Gujarat exit polls not reliable, say analysts

AHMEDABAD: Elections in India’s booming but communally divided state of Gujarat are going down to the wire, with TV exit polls after a first round of voting showing a small swing away from the ruling Hindu nationalists.

The vote is being closely watched as a barometer of the fortunes of the country’s two main parties ahead of national elections due by mid-2009.

Chief Minister Narendra Modi and his Bharatiya Janata Party (BJP) remain favourites to win the vote in the western state, but there was still a lot to play for when the second round takes place on Sunday, analysts said.

“It is a neck-and-neck fight in Gujarat. A little swing in voting pattern and Modi could be in a tough situation,” analyst and pollster Yogendra Yadav said.

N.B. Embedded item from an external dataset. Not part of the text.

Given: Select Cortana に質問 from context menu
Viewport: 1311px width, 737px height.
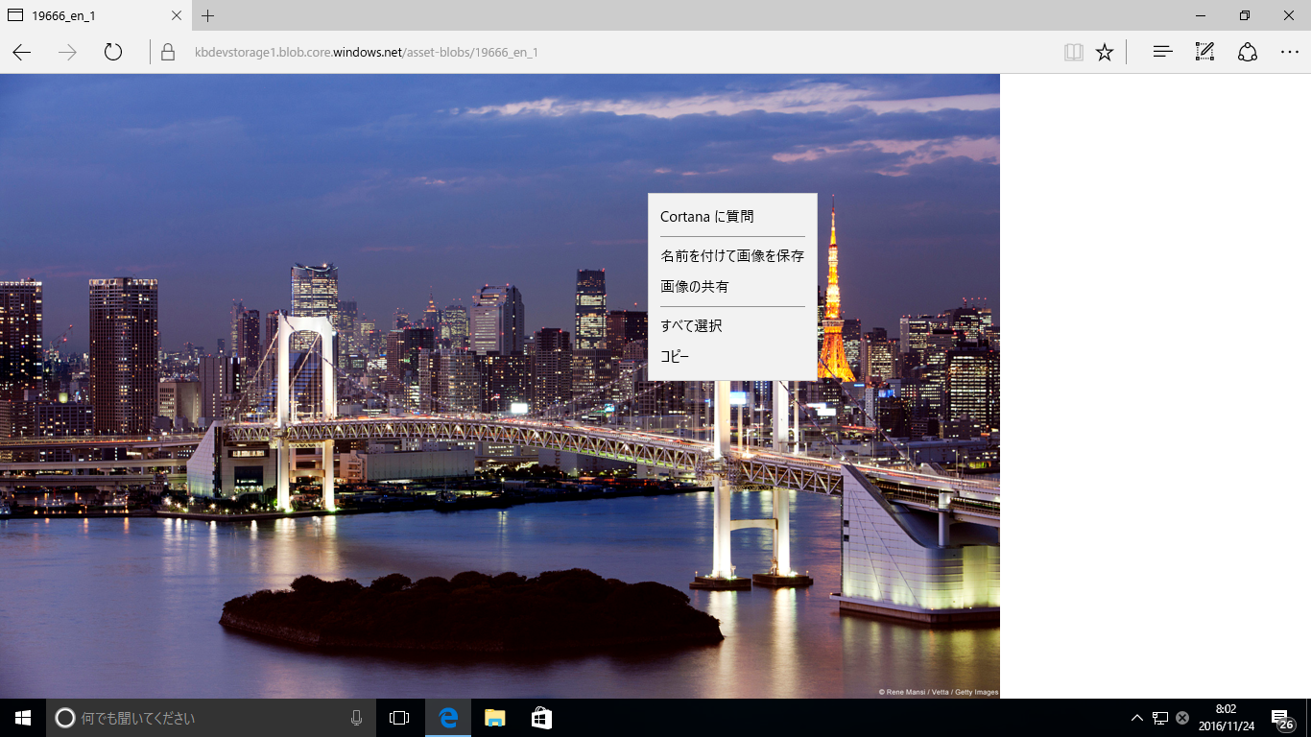Looking at the screenshot, I should [706, 216].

Congress, which runs the national coalition government, is hoping to wrest control of one of India’s richest states away from the BJP.

Exit polls, often unreliable in the past, showed the BJP winning between 40 and 48 seats in the first round held on Tuesday, down from 54 in the last election in 2002, against between 37 and 43 for Congress, up from 30.

A controversial figure, Modi has been accused of encouraging Hindu-Muslim riots in 2002 in which between 1,200 and 2,500 people were killed, most of them Muslims.

He swept back to power with 127 seats in the 182-seat assembly in elections later that year, on an overtly pro-Hindu and anti-Muslim platform.

This time around, he had begun his campaign with a much more moderate message, boasting of good governance, industrialisation and rural development.

But in the last week, he has returned to the familiar ground of Hindutva, the BJP’s Hindu revivalist philosophy, accusing the Congress-led central government of being soft on Muslim terrorists.

Ajay Umat, editor of the Gujarati-language newspaper Divya Bhaskar, predicted more of the same as Modi tried to swing Hindus behind him in a close race.

“Narendra Modi will win but he has to work hard for it. He has to deliver more fiery speeches to win the battle against Congress,” he said. “The more the spice of Hindutva, the tastier the victory.”

The key to the elections could be central Gujarat, the epicentre of the 2002 riots, which swung heavily behind Modi last time around in the aftermath of the violence.

Analysts say Modi’s Hindutva message still resonates with many voters in central Gujarat.

“He will get 105 seats,” says Sunil Parekh, a business consultant in Ahmedabad, Gujarat’s main city.

“It is in these seats that Modi’s magic works. The Congress is very weak and the wave of hardline Hindu sentiment is his ticket to victory.”

But Mahesh Rangarajan, a history professor at the University of Delhi and a leading political analyst, was less sure about Modi’s chances.

He says exit polls often overstate support for the BJP because they tend to be biased towards urban, middle-class voters.

“I think he’s in trouble,” he said, predicting a close race.

The campaign turned nasty last week when Congress chief Sonia Gandhi called Modi’s government “merchants of death”.

Modi responded by calling Congress “guardians of terrorists” and justified the extra-judicial killing of a suspected Muslim criminal, which his government has already admitted came about during a staged gun battle.

India’s Supreme Court will hear a petition on Wednesday to include Modi as a co-accused in the murder case. Three senior police officers and 10 policemen are in jail awaiting trial in the case.